Cosa, dunque,  dell’esperienza di Gigi Lanza ( e della mia, e dei “fratelli del ’68”) è possibile ancora dire oggi? Intendo : di noi   come singoli con aspirazioni artistiche o politiche o di ricerca? di noi come intellettuali (insegnanti o professionisti o “cittadini”)? O come uomini sposati, separati o abbandonati?  O come padri alle prese con  figli, dapprima ragazzi,  poi adolescenti e poi adulti? E come le intuizioni o le conoscenze conquistate nel rapporto con lui si sono integrate o annullate  o deformate con quelle afferrate nel rapporto con altri o con altre? E che fine faranno le numerose tracce che ho raccolto di lui e degli altri (e delle altre) negli appunti del mio diario o nei versi o in alcuni sogni?

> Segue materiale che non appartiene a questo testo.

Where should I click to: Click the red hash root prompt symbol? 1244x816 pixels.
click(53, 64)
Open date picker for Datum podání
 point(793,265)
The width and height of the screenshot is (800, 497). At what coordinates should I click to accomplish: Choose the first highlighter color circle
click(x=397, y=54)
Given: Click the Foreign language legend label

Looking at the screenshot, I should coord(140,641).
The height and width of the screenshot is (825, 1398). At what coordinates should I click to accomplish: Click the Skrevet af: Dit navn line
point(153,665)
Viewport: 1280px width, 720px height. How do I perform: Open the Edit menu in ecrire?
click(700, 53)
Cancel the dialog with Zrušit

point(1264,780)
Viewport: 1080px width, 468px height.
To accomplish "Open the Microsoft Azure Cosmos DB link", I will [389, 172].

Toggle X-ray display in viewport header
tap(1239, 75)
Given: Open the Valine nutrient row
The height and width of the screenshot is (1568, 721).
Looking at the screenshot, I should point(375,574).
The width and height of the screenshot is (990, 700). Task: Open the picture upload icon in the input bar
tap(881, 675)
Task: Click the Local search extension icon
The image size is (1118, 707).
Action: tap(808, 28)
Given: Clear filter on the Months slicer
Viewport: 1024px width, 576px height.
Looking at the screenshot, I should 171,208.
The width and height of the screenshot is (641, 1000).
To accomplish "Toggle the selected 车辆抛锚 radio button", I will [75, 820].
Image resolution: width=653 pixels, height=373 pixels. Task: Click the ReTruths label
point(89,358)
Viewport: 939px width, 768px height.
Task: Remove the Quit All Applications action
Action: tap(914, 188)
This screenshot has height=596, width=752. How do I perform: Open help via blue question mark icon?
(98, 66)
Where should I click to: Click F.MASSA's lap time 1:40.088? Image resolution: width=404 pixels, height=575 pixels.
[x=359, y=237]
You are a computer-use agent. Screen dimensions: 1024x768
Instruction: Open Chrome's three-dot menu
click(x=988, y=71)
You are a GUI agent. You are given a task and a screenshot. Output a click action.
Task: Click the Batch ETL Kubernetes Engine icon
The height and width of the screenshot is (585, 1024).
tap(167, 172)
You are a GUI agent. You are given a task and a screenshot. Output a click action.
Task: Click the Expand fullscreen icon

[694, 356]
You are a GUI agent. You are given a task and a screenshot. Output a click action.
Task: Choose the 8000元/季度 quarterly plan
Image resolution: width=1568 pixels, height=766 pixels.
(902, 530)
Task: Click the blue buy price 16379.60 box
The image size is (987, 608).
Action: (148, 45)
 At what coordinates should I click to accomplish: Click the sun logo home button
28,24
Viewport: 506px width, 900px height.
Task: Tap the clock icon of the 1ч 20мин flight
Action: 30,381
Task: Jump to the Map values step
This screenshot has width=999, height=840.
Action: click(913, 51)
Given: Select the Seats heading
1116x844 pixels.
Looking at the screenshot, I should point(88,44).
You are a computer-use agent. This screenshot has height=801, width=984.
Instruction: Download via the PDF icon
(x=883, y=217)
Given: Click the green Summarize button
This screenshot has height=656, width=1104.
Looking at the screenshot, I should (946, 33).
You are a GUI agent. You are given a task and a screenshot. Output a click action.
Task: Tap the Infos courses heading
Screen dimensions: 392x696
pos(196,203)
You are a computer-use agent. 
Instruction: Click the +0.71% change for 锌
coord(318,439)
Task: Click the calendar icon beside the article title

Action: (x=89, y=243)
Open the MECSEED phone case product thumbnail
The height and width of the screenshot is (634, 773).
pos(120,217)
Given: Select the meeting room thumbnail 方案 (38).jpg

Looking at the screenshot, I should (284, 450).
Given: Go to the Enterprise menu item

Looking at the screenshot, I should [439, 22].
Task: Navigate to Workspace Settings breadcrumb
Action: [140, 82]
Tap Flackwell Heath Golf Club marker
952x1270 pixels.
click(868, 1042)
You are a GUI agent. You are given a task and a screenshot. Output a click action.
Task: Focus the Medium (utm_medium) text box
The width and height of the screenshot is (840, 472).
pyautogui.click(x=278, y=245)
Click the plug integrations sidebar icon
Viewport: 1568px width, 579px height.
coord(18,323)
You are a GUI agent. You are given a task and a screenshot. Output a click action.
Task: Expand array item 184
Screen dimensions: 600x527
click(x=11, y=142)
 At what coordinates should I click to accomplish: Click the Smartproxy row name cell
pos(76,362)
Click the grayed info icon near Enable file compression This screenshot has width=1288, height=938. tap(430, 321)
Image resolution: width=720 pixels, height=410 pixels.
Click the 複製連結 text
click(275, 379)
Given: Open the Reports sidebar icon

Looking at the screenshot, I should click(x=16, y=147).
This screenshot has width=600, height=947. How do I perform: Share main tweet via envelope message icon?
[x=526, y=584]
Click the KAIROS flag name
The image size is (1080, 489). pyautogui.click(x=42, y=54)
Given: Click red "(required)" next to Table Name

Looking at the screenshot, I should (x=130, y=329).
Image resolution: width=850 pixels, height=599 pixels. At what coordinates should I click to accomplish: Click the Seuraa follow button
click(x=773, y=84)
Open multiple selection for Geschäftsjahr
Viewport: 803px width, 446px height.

Sono le domande a cui tento di dare risposte scritte dagli anni in cui lo conobbi lavorando alle mie “poeterie” e al “narratorio”. Dal giorno della sua morte mi ero ripromesso di ricordarlo pubblicamente. Lo faccio oggi con questi due frammenti in versi. E precisando che, se è con  Gigi  che ho intrattenuto il rapporto più lungo, frequente e confidente, Lidia, che qui appare nella foto con lui, è stata anche per me una presenza altrettanto decisiva e inseparabile da lui. E, in momenti difficili – per loro e per me – ci siamo aiutati. Altrettanto lo sono stati i nostri figli, la folla più indeterminata delle persone incontrate assieme a loro due e poi perse di vista e anche i vari antenati evocati nei nostri dialoghi. Anche se qui non compaiono.